The wheels in my mind go 'round and 'round
'Round and 'round, 'round and 'round
The wheels in my mind go 'round and 'round
anxiety is skyrocketing

My mind goes back and forward
back and forward
My mind goes back and forward
anxiety is skyrocketing

A decision needs to be made
this way or that way
A decision needs to be made
anxiety is skyrocketing

Indecision and what-if
making me crazy
indecision and what-if
anxiety is skyrocketing

Overthinking is stressing me out
nothing is perfect
overthinking is stressing me out
anxiety is skyrocketing

Unstuck and go ahead
ahead and ahead
unstuck and go ahead
anxiety is skyrocketing

W3Deanna’s prompt: Mother Goose Muse

For many of us, our first introduction to poetry came through nursery rhymes — those strange, playful, memorable verses we heard long before we understood what poetry even was.

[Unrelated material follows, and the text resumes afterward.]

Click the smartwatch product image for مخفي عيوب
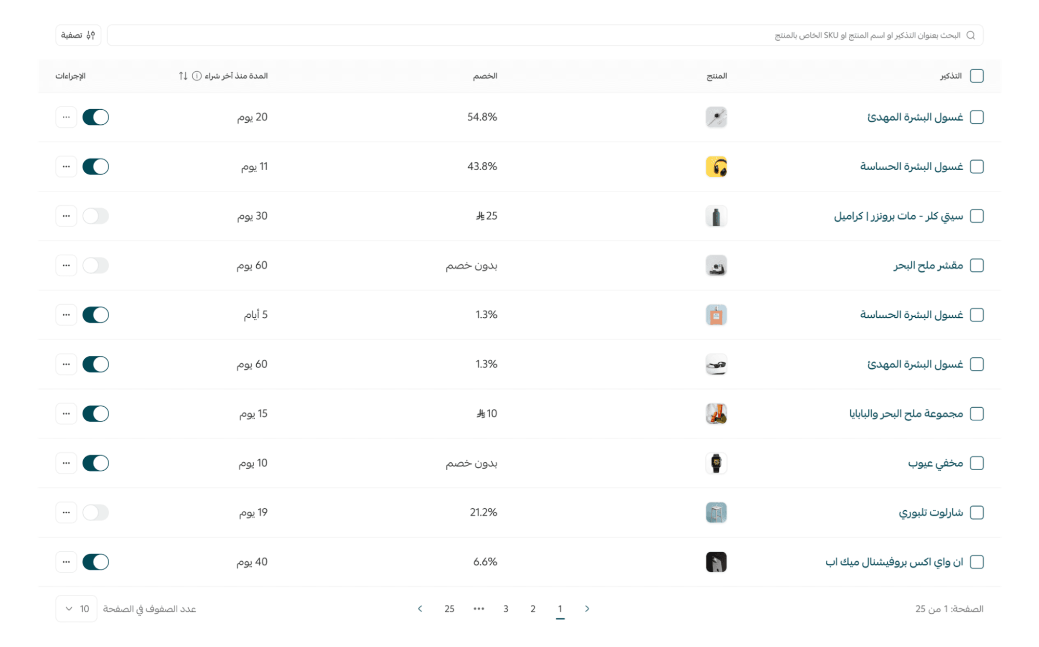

For this week’s W3 challenge, you are invited to use a nursery rhyme as inspiration for an original poem. Your poem does not need to rhyme, and it may be written in any form you choose, but please try to keep it to no more than 24 lines.

You might:

  1. Incorporate a nursery rhyme character into your poem — as narrator, subject, symbol, or inspiration.
  2. Borrow or adapt an opening line from a nursery rhyme.
  3. Simply follow the memory of a rhyme wherever it leads you.